Autoritários nunca toleram a liberdade de
imprensa. Getúlio Vargas outorgou a Constituição de 1937, que previa a censura
à imprensa através do Departamento de Imprensa e Propaganda (DIP). A ditadura
militar de 1964-1985 impôs a Lei nº 5.250, de 9/2/1967, que previa a censura
prévia. A Constituição de 1988 rompeu com essa tradição, em cujo art. 220 ficou
garantida a liberdade de manifestação do pensamento, criação, expressão e
informação, proibindo-se que a lei contenha dispositivo capaz de embaraçar a plena
liberdade de informação jornalística, vedando-se qualquer forma de censura. A
despeito desse texto, a Lei de Imprensa só veio a ser julgada inconstitucional
em 2009, na ADPF 130. Assim, o marco institucional subjacente ao julgamento do
STF no caso do Diário era inquestionavelmente o da ampla liberdade de expressão
e imprensa. Os meios de comunicação e o poder judiciário devem, pois,
sujeitar-se a esse marco.
No item 2, o Tema 995 previu a
responsabilização civil da empresa jornalística quando: (i) à
época da divulgação, havia indícios concretos da falsidade da imputação; e (ii)

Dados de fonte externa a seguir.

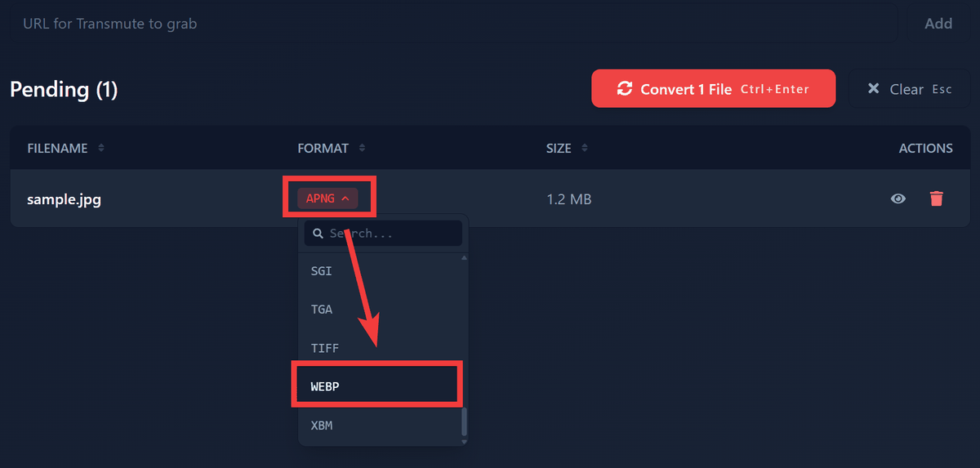Click the format Search field

click(383, 234)
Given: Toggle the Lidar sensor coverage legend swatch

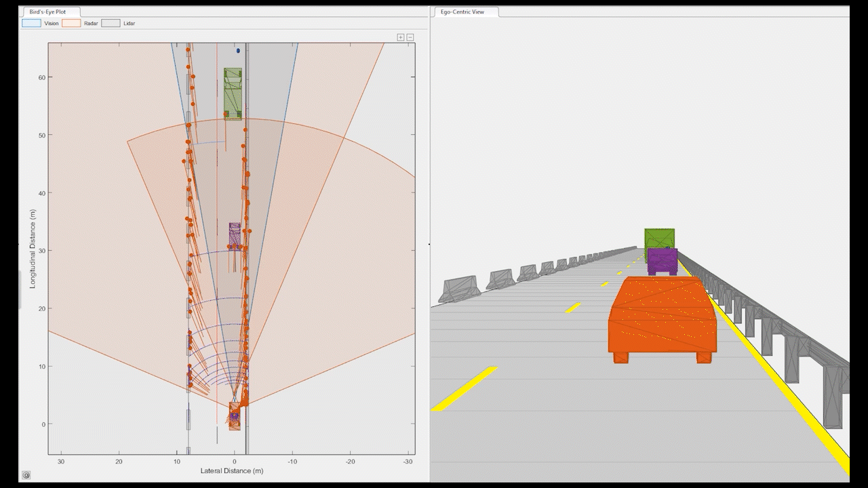Looking at the screenshot, I should point(111,23).
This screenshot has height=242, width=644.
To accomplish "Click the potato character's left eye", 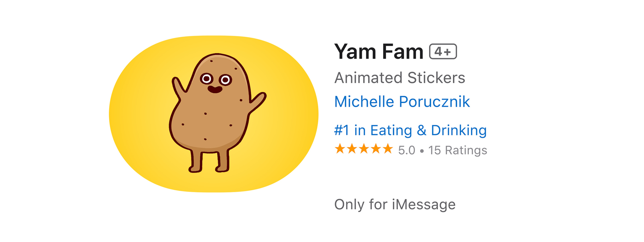I will [207, 79].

o veículo deixou de observar o dever de cuidado na verificação da veracidade
dos fatos e na divulgação da existência de tais indícios. Essa possibilidade
atraiu críticas que vislumbraram a possibilidade de que os juízes possam
interpretar subjetivamente quais seriam os indícios da falsidade da fala dos
entrevistados. E quais seriam os cuidados a serem observados pelos meios de
comunicação. Na dúvida alguns órgãos poderiam optar por não realizar
entrevistas controversas que poderiam atrair indenizações. Outros, seriam
injustamente punidos. E, com isso, o livre circular de ideias, ainda que
extravagantes ou minoritárias, seria prejudicado. Perderia a democracia. Um
resultado antagônico ao espírito do art. 220 da CF.
Percebendo
a ambiguidade do texto do Tema 995, o presidente do STF Luís Roberto Barroso,
já na sessão seguinte, apressou-se em esclarecer que, "como regra geral,
um veículo de comunicação não responde por declaração prestada por
entrevistado, salvo se tiver atuado com intenção deliberada (dolo), má-fé ou
grave negligência". Nesses termos, que não constaram da redação do Tema
995, a liberdade de expressão e o espírito do art. 220 estariam melhor
protegidos. O STF faria bem se revisitasse o Tema 995 e aperfeiçoasse a sua
redação para deixar claro que a responsabilização dos veículos somente poderia
ser feita em caso de dolo, má-fé ou grave negligência. Assim poderia eliminar a
subjetividade do termo “dever de cuidado” e sanar a falta de critérios
objetivos para a configuração de “indícios concretos de falsidade”. Com uma tal
redação, o STF estaria corrigindo injustiças. Como a que vitimou o Diário de
Pernambuco que acabou condenado a pagar uma indenização que, embora tivesse
sido afastada pelo TJPE, acabou sendo restabelecida pelo STJ e pelo STF. Ao
julgar o Rext, o STF poderia muito bem ter proposto um texto na direção da fala
do ministro Barroso e, ao mesmo tempo, dado provimento ao recurso do Diário
para afastar a condenação do STJ. Porque, como bem mostrou o voto do revisor
Luiz Carlos Figueiredo no TJPE, o Diário, naquele caso, não deixou de adotar os
cuidados preconizados pelo Tema 995. Nem imputou qualquer responsabilidade a
Ricardo Zarattini, que depois foi inocentado de participação no atentado, de
acordo com documentos apresentados pela Comissão Estadual da Verdade em 2013.
Voltarei ao assunto por entendê-lo crucial para a preservação da liberdade de
imprensa e da dignidade da pessoa humana.